## 課題
歌舞伎町の少女を取り上げた記事から、「<特集ワイド>歌舞伎町 路上生活の少女を追った38枚『歌舞伎町のこころちゃん』」で始まり「然、歌舞伎町から姿を消した。」で終わる部分をすべて、一字も変えずに打ち直してください。
*** 提示文 ***
<特集ワイド>歌舞伎町 路上生活の少女を追った38枚『歌舞伎町のこころちゃん』

2009-01-30 14:05:22 | 新刊・新譜情報
<特集ワイド>歌舞伎町 路上生活の少女を追った38枚 雑踏の空白でこころは笑った
写真集は「日本にもストリートチルドレンがいる」という現実を、社会に突きつけた。新宿・歌舞伎町の路上で寝起きする当時4歳の女児「こころ」。韓国人写真家、権徹さん(41)が撮影した、38枚の写真をもとに「歌舞伎町のこころちゃん」(講談社)はまとめられた。「プロとして構図を計算して撮ったのは2、3枚しかない」。その言葉通り、無理なトリミングやピントの甘さも目立つ。それでも写真は、雑踏に覆い隠されたこの国の暗部を確かに、写し出している。【鈴木梢】

 ◇見過ごされた社会のひずみ

 ◇韓国人写真家・権徹さん、半年の交流を写真集に

 07年9月。権さんは新宿コマ劇場前で、無邪気に遊ぶ女児に気付いた。写真家を志し、来日してから10年余。風俗、暴力、人情がカオスとなって渦巻く歌舞伎町にひかれ、「歌舞伎町は主戦場」と駆け回り、毎日1000カットもの撮影を続けてきた。「街の裏の裏まで知り尽くした」つもりだったが、視線の下のタイル張りの路面で生きる女児が目にとまることは、この日までなかった。

 名前を尋ねた。女児は「こころ」と名乗った。権さんが手にしたデジタルカメラに目をやって「かわいく撮って」と、虫歯だらけの笑顔を見せた。2人の交流はわずか半年間。08年3月、こころは突然、歌舞伎町から姿を消した。

 1月のある晩、こころが生活していたというコマ劇場周辺を歩いた。風俗店紹介所が林立し、寒さに肩をすぼめる客引きが立つ。ゲームセンターの無機質な電子音が、深夜の冷えきった街角に響く。古ぼけたビルに入ってみれば、階段にホームレスがたたずんでいた。少しでも寒風を避けようとしているのだろう、段ボールを敷き汚れた毛布を頭まですっぽりかぶっていた。1年前、こころはこの歌舞伎町で生きていた。

 客引きや露天商に尋ねてもこころとかかわった人はいなかった。あるすし店のおかみ(57)は言った。「事情を抱えた人が集まる街だから、他人に深入りすることはできないよ」。1日350万人もの乗降客であふれる新宿駅前の大歓楽街で生き抜くためには、「干渉せず、ただ行き交う」との暗黙のルールに従わなければならない。たとえ、歓楽街には不似合いな女児を見たとしても。
*** データ抜粋 ***
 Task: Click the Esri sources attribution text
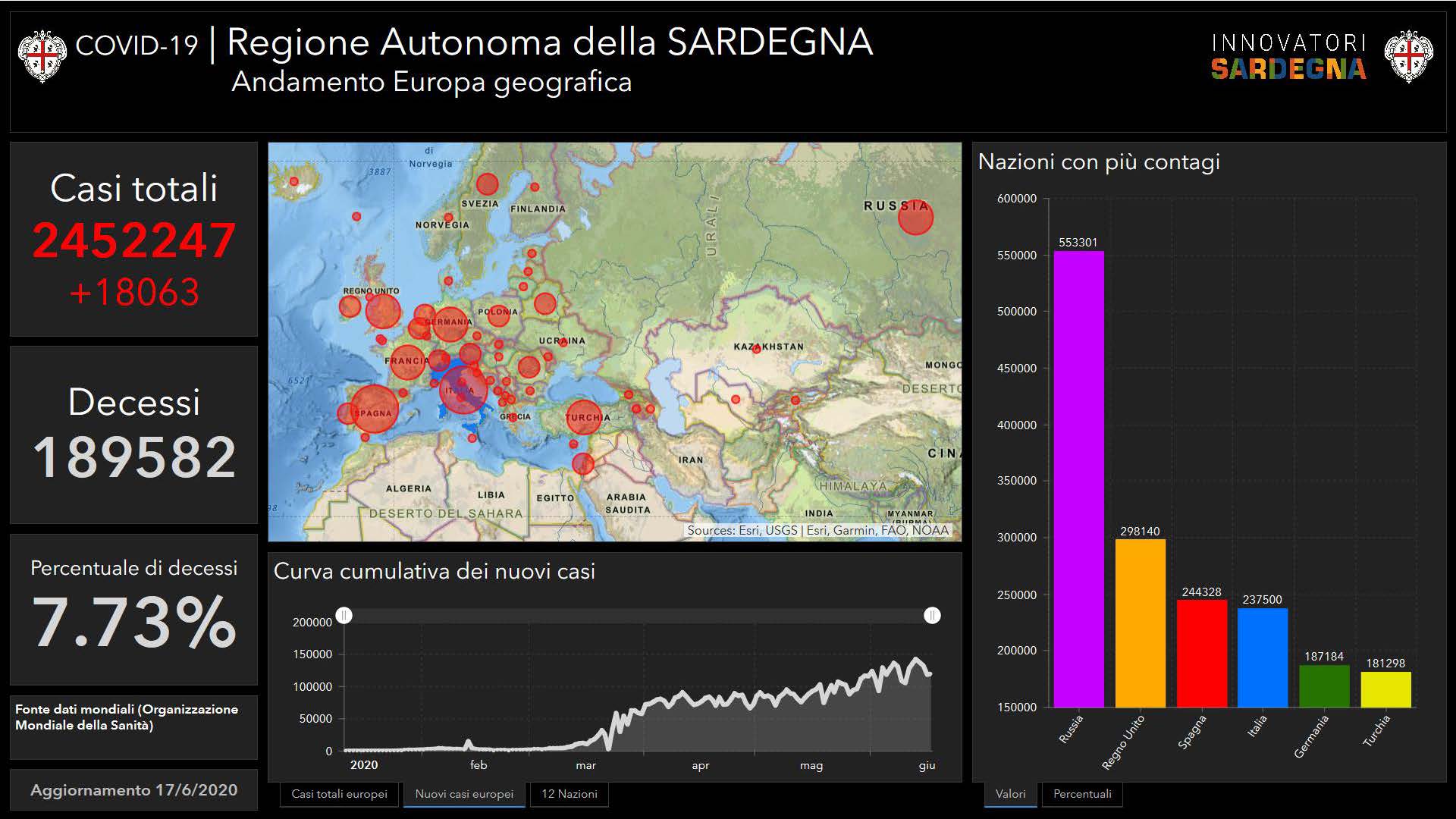click(x=817, y=530)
***
## 出力結果
<特集ワイド>歌舞伎町 路上生活の少女を追った38枚『歌舞伎町のこころちゃん』

2009-01-30 14:05:22 | 新刊・新譜情報
<特集ワイド>歌舞伎町 路上生活の少女を追った38枚 雑踏の空白でこころは笑った
写真集は「日本にもストリートチルドレンがいる」という現実を、社会に突きつけた。新宿・歌舞伎町の路上で寝起きする当時4歳の女児「こころ」。韓国人写真家、権徹さん(41)が撮影した、38枚の写真をもとに「歌舞伎町のこころちゃん」(講談社)はまとめられた。「プロとして構図を計算して撮ったのは2、3枚しかない」。その言葉通り、無理なトリミングやピントの甘さも目立つ。それでも写真は、雑踏に覆い隠されたこの国の暗部を確かに、写し出している。【鈴木梢】

 ◇見過ごされた社会のひずみ

 ◇韓国人写真家・権徹さん、半年の交流を写真集に

 07年9月。権さんは新宿コマ劇場前で、無邪気に遊ぶ女児に気付いた。写真家を志し、来日してから10年余。風俗、暴力、人情がカオスとなって渦巻く歌舞伎町にひかれ、「歌舞伎町は主戦場」と駆け回り、毎日1000カットもの撮影を続けてきた。「街の裏の裏まで知り尽くした」つもりだったが、視線の下のタイル張りの路面で生きる女児が目にとまることは、この日までなかった。

 名前を尋ねた。女児は「こころ」と名乗った。権さんが手にしたデジタルカメラに目をやって「かわいく撮って」と、虫歯だらけの笑顔を見せた。2人の交流はわずか半年間。08年3月、こころは突然、歌舞伎町から姿を消した。